で、特に後者で気になっていたのが、「意味的に似たコードが複数箇所に存在してしまう」 ということだった。例えばzero?はstdlib.stub内でsubrとして定義されている。
(define-cproc zero? (obj::<number>) ::<boolean> :fast-flonum :constant (result (and (SCM_REALP obj) (== (Scm_Sign obj) 0))))
と同時に、コンパイラ中でNUMEQ2インストラクションを使ったゼロとの比較に展開される。
(define-builtin-inliner zero? (lambda (form cenv) (match form [(_ arg) ($asm form `(,NUMEQ2) `(,(pass1 arg cenv) ,($const 0)))] [else (error "wrong number of arguments for zero?:" form)])))

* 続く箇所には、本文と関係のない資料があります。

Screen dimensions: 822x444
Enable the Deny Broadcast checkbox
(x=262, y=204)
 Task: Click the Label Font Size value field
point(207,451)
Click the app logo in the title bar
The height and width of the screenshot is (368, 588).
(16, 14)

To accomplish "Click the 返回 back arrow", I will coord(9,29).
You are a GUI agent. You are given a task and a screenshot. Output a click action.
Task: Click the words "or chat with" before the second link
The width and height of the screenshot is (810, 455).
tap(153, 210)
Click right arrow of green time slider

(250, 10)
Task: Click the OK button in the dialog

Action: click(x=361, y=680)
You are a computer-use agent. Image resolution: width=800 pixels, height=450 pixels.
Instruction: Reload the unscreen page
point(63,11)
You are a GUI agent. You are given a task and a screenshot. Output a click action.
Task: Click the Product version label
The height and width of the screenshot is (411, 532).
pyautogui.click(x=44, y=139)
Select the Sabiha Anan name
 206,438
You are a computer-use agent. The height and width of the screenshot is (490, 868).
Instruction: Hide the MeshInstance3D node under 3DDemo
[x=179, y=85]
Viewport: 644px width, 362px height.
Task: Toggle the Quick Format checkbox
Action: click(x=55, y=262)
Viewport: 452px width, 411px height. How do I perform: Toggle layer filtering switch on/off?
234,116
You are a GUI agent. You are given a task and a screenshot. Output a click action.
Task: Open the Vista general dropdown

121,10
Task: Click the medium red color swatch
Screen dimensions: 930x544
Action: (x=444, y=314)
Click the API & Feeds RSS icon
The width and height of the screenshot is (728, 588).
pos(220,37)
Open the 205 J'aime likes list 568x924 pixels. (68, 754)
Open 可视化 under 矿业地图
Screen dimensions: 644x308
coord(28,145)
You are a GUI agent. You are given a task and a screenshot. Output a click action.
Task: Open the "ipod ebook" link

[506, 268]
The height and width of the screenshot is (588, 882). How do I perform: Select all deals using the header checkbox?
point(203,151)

一方は実行時環境での値に対する操作、他方はコンパイル次環境でのコードに対する操作なので 具体的にやってることは全く違うのだけれども、ここには重複がある。 「zero?のsubr定義で走るコード」と、 「inlinerで生成されるVMアセンブラ+VMインストラクション」と、 同じ動作を実現するのに二とおりのコードが使われている。 これはあまり嬉しくない。 (こうなったのは、もともとインライン展開が無くてsubrのみ だったところに、後からインライン展開に使えるVMインストラクションが 追加されたという歴史的な経緯なのだが)。
もうコンパイラのインライン展開はだいぶ枯れてきたので、そろそろこういうケースで コードを統合する時期と見た。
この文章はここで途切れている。